11.1 Key Concepts Summary
Chapter | Core Concepts |
---|---|
1: Introduction | AI definitions, types, applications |
2: Agents | Agent types, PEAS, rationality |
3: Environments | Environment properties, classifications |
4: Search | Search algorithms, heuristics |
5: CSPs | Constraint satisfaction, backtracking |
6: KR&R | Logic, semantic nets, reasoning |
7: Games | Minimax, alpha-beta pruning |
8: Planning | PDDL, STRIPS, HTN |
9: Learning | Supervised/unsupervised/RL |
10: NLP | Expert systems, NLP pipeline |
11.2 Mnemonics & Memory Aids
- PEAS: Performance, Environment, Actuators, Sensors
- CSP: Variables, Domains, Constraints
- FOL: ∀ (all), ∃ (exists), predicates, functions
- Minimax: MAX wants high, MIN wants low
- NLP Steps: Tokenize → Tag → Parse → Understand
11.3 Common Mistakes to Avoid
- Confusing BFS (complete) with DFS (not complete)
- Mixing up forward vs backward chaining
- Forgetting to check preconditions in planning
- Assuming all games are perfect information
- Overlooking bias-variance tradeoff in ML
11.4 Practice Questions
- Compare BFS, DFS, and UCS with examples.
- Convert English statements to FOL and vice versa.

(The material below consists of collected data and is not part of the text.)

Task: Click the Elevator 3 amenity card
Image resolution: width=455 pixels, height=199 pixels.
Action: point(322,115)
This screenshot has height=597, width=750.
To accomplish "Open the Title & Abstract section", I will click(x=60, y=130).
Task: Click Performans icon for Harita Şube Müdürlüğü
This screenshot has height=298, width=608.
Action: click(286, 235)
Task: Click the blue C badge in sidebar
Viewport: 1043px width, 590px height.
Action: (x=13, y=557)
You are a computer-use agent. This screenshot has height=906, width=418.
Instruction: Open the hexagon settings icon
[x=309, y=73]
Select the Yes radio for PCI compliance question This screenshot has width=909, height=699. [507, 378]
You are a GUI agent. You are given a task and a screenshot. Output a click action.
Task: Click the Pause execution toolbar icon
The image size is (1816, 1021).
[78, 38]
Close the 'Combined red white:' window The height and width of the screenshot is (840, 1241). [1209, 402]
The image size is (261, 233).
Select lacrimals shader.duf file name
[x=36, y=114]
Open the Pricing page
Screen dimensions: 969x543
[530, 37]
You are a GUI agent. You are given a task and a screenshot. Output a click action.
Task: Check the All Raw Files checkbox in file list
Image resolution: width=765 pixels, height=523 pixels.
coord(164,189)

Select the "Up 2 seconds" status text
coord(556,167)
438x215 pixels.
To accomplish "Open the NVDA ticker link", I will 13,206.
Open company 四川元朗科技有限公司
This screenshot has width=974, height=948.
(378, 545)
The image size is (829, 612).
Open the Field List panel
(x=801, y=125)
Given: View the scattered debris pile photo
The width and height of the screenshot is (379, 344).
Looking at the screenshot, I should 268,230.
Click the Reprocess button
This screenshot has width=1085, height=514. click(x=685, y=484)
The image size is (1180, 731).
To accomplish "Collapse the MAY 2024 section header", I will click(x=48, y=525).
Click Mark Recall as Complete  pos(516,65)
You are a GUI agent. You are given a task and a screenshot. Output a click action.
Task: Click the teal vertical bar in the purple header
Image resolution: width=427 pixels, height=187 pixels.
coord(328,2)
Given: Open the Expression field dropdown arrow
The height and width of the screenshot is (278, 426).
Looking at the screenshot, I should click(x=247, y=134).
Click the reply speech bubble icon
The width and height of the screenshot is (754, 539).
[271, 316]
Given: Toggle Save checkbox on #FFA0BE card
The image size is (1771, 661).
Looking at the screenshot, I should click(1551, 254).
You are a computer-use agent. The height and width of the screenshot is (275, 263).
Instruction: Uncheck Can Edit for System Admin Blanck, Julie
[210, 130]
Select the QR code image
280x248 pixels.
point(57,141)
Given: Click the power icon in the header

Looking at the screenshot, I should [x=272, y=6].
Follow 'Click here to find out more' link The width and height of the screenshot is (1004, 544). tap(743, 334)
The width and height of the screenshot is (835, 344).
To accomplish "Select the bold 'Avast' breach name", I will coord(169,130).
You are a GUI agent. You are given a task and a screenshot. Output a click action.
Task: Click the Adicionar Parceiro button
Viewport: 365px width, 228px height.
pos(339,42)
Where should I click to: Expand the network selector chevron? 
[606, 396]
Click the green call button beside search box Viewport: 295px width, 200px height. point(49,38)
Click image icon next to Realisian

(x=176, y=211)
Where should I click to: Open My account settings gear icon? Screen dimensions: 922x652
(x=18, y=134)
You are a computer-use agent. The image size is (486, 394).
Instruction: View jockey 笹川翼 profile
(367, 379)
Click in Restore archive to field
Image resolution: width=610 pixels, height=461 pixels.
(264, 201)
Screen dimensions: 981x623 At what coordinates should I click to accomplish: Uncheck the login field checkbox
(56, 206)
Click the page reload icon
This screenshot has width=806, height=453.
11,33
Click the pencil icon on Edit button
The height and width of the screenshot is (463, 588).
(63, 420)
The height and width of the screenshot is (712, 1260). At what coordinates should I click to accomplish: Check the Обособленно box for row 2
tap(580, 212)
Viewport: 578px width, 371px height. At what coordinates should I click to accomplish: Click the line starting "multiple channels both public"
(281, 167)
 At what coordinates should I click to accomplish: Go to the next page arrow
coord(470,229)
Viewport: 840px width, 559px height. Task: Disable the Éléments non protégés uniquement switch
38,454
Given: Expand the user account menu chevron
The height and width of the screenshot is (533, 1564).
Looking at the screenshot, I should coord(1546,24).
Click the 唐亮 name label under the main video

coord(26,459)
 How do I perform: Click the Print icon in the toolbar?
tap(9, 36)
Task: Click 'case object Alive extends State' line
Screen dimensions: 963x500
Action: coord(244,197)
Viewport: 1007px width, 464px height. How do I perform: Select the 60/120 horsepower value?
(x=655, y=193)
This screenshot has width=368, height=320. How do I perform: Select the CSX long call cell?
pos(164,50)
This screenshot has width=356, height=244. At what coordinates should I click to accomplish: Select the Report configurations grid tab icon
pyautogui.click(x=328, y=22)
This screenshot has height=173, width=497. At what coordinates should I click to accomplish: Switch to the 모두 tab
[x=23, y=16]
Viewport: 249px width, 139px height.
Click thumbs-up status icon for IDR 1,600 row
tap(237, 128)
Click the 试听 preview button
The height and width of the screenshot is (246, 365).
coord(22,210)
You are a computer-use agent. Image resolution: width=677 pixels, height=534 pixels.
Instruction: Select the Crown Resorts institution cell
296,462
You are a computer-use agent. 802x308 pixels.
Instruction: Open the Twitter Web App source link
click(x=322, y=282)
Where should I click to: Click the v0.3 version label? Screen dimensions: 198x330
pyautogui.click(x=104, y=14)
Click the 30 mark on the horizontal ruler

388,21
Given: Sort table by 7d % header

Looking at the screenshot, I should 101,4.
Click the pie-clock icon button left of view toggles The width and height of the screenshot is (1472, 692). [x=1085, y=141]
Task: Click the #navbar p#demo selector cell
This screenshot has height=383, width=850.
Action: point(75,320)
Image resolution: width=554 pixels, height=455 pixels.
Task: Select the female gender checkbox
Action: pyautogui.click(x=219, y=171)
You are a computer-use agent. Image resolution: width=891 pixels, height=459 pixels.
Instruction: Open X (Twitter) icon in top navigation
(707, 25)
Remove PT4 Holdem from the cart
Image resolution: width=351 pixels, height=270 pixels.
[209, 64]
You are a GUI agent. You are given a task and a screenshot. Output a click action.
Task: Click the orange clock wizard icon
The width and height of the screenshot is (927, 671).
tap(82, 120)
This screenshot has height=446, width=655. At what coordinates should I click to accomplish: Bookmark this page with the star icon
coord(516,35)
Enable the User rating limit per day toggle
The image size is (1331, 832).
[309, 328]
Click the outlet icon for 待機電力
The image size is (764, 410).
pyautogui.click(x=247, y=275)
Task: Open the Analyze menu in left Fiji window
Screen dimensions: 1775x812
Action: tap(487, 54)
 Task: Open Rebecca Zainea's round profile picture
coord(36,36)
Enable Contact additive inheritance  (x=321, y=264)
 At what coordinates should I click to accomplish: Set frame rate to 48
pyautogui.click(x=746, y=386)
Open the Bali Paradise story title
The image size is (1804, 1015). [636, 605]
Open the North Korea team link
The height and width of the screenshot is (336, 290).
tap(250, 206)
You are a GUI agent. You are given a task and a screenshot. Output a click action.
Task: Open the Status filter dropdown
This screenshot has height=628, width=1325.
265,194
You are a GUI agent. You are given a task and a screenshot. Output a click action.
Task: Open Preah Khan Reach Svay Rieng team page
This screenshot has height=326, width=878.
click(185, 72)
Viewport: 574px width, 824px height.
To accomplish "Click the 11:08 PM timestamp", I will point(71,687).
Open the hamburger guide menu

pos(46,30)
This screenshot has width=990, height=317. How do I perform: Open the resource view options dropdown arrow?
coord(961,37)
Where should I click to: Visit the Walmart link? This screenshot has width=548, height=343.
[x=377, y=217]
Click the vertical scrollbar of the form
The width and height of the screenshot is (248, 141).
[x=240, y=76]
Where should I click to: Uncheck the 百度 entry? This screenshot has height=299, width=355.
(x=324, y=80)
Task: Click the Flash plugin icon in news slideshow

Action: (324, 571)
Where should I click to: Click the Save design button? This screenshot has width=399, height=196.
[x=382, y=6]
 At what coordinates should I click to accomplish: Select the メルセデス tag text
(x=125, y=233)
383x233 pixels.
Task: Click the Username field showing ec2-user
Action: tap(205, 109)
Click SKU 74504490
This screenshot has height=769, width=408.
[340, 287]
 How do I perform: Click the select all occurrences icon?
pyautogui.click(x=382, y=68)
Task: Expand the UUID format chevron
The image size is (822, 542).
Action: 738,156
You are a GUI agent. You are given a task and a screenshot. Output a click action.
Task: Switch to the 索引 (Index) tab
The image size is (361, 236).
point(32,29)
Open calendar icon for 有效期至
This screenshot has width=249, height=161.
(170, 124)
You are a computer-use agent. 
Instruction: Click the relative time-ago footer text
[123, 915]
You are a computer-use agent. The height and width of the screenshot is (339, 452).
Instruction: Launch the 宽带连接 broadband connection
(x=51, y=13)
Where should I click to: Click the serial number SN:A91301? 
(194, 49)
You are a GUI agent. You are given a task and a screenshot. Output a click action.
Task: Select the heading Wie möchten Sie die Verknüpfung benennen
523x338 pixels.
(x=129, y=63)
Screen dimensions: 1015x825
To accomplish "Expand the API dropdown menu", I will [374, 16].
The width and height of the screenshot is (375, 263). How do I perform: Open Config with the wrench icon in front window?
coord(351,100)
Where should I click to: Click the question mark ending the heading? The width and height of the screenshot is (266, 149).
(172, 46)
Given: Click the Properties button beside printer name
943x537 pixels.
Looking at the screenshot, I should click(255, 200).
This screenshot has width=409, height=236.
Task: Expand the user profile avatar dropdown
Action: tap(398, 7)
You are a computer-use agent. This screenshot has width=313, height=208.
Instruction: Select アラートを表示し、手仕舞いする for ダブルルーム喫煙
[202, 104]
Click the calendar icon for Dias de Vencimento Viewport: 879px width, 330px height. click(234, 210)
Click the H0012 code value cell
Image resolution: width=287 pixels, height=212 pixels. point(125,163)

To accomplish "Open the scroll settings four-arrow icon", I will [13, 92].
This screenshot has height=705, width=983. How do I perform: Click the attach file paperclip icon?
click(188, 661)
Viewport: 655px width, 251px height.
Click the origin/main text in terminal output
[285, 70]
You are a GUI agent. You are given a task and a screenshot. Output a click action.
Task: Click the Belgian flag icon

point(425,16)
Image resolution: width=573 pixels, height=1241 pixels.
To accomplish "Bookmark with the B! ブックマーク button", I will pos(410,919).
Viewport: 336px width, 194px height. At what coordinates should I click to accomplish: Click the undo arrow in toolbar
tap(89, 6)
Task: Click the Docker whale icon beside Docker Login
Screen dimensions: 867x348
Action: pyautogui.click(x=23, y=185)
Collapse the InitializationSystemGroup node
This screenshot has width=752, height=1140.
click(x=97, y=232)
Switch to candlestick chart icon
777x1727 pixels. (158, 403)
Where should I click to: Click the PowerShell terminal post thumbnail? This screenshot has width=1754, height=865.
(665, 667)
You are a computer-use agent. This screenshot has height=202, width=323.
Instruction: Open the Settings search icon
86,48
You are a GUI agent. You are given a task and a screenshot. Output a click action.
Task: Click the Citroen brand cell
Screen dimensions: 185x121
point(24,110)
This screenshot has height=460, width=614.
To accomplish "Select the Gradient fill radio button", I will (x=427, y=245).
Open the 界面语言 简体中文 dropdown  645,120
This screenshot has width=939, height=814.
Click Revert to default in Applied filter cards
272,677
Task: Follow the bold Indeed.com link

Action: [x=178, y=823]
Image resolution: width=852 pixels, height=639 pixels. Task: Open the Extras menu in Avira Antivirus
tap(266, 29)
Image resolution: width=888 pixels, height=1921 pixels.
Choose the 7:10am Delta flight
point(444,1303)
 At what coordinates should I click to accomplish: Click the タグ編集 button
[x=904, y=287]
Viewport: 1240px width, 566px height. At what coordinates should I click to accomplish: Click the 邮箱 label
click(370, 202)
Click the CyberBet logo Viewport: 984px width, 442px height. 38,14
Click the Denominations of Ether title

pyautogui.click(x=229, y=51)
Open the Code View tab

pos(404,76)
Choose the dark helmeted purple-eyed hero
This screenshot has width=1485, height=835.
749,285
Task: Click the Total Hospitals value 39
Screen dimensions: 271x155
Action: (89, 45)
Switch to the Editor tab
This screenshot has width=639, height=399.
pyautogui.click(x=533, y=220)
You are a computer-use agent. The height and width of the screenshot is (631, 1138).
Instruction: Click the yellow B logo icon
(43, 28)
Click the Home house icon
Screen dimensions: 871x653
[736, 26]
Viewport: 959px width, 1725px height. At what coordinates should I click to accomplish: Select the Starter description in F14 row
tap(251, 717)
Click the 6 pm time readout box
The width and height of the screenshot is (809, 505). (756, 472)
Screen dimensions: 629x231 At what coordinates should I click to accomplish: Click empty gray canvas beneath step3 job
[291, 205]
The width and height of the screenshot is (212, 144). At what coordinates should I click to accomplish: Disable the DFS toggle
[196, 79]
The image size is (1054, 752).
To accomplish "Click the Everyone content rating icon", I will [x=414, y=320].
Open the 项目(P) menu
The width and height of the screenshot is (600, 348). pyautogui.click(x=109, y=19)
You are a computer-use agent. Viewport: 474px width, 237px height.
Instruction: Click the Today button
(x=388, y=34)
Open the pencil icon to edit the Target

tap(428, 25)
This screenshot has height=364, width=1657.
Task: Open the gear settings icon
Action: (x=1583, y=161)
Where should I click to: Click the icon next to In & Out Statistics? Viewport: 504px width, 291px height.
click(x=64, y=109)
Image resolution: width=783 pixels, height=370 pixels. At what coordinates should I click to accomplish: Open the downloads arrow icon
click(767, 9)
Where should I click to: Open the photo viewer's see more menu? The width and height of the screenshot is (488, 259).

- Solve a CSP using backtracking with forward checking.
- Apply minimax to a simple game tree.
- Design a small expert system rule base.
11.5 Exam Preparation Tips
- Focus on understanding concepts rather than memorization
- Practice drawing diagrams (game trees, semantic nets)
- Review algorithm pseudocode and complexity
- Prepare concise definitions for key terms
- Time yourself solving problems